Another society calling itself the ‘New Society of Painters in Miniature and Watercolour’ was set up a couple of years later, and from this time the original group was called the ‘Old’ Watercolour Society, however later on they were given permission by Queen Victoria to use ‘Royal’ in their title, hence the name today ‘The Royal Watercolour Society’.
Founder members included John Varley, Joshua Cristall and George Barratt who were painters of landscape mostly in the Old Master tradition. Within a few years, David Cox, Peter de Wint and Copley Fielding joined the Society, bringing much needed vitality. As time went on artists such as William Hunt, Miles Birkett Foster, JF Lewis and Samuel Palmer also became members, and the society flourished.
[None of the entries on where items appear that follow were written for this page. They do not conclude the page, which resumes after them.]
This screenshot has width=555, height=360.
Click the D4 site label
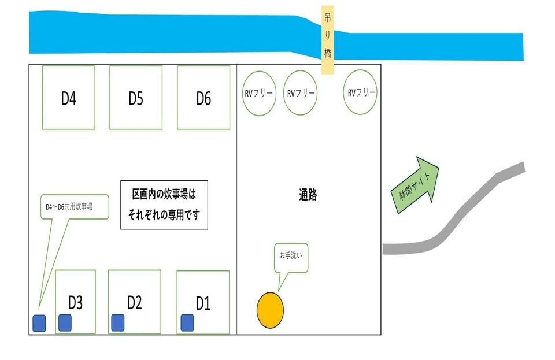click(69, 98)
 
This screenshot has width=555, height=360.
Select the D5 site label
click(136, 98)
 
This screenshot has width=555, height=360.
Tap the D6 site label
click(204, 98)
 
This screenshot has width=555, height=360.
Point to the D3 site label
click(75, 303)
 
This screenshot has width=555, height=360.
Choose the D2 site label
click(135, 303)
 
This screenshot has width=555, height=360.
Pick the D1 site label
click(203, 303)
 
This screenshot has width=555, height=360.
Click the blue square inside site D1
click(187, 323)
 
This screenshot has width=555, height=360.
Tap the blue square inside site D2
click(118, 323)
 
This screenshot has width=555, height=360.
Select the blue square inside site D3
click(65, 323)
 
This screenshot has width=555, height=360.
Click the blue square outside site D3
click(39, 323)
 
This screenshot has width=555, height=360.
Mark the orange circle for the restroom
click(270, 310)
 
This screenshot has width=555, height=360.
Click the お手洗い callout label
click(291, 255)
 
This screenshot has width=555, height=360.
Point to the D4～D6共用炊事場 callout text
click(69, 206)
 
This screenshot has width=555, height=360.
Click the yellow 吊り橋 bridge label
click(327, 40)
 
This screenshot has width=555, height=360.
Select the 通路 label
click(308, 195)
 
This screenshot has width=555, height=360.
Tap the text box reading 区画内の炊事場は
click(164, 205)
There was no coherent ‘RWS style’ and it was not a school of painting in the sense of the French or Italian schools.
Instead it was simply a society that many of the finest painters in watercolour of the time wanted to join, whose only relation to each other artistically was the fact that they had elected each other to membership. This tradition of electing members remains in place today and new members are elected by the current Membership of the Society based on the quality of their work alone.